__EXERCISE__: Using the line that contains "Screen dimensions: 1156x785" as the first line and the last line of the data as the final one, give every line in that range again exactly.

[Dataset entries]
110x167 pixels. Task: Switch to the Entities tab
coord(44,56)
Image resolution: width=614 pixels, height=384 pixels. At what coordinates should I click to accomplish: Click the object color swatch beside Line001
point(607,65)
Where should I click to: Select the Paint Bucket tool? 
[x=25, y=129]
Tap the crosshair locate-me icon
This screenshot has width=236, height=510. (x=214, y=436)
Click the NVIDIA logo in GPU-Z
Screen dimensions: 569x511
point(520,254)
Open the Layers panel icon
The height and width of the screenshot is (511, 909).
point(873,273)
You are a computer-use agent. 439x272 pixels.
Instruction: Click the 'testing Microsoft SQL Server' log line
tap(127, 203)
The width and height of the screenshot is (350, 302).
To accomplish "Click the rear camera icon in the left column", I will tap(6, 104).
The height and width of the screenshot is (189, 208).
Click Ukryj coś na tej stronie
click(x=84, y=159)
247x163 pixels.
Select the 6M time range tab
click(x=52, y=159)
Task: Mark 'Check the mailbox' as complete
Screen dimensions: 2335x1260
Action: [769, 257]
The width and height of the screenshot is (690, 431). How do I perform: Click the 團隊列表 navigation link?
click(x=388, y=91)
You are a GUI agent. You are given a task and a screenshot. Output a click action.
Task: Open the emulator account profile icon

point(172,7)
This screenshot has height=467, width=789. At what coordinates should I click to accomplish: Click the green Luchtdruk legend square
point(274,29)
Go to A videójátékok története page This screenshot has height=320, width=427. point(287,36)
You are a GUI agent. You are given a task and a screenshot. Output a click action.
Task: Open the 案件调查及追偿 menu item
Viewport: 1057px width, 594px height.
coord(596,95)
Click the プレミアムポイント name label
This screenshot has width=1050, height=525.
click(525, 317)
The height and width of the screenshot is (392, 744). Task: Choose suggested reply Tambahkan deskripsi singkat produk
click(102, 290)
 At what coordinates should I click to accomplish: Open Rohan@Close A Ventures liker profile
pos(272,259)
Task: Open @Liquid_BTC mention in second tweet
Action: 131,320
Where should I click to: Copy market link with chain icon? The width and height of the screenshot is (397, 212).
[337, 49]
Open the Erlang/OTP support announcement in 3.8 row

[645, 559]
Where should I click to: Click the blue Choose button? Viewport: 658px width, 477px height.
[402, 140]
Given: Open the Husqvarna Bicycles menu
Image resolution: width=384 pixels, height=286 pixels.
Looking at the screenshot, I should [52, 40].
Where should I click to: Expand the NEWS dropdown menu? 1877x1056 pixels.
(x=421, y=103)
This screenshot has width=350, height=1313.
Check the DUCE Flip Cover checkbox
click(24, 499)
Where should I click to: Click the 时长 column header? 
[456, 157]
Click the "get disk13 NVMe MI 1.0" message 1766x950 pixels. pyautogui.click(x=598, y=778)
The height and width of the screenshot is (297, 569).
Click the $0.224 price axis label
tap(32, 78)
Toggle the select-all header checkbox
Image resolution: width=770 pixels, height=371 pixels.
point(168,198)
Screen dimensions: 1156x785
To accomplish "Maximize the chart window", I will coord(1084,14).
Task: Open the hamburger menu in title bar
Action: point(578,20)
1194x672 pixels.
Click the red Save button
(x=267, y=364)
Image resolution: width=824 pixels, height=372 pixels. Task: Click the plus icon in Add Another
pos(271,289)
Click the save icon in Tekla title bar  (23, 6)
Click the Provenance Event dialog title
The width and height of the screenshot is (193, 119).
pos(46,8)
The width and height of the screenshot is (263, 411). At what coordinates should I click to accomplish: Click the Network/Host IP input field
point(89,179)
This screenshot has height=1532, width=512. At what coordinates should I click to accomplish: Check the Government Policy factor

__YOUR RESPONSE__:
Screen dimensions: 1156x785
To accomplish "Maximize the chart window", I will coord(1084,14).
Task: Open the hamburger menu in title bar
Action: point(578,20)
1194x672 pixels.
Click the red Save button
(x=267, y=364)
Image resolution: width=824 pixels, height=372 pixels. Task: Click the plus icon in Add Another
pos(271,289)
Click the save icon in Tekla title bar  (23, 6)
Click the Provenance Event dialog title
The width and height of the screenshot is (193, 119).
pos(46,8)
The width and height of the screenshot is (263, 411). At what coordinates should I click to accomplish: Click the Network/Host IP input field
point(89,179)
This screenshot has height=1532, width=512. At what coordinates should I click to accomplish: Check the Government Policy factor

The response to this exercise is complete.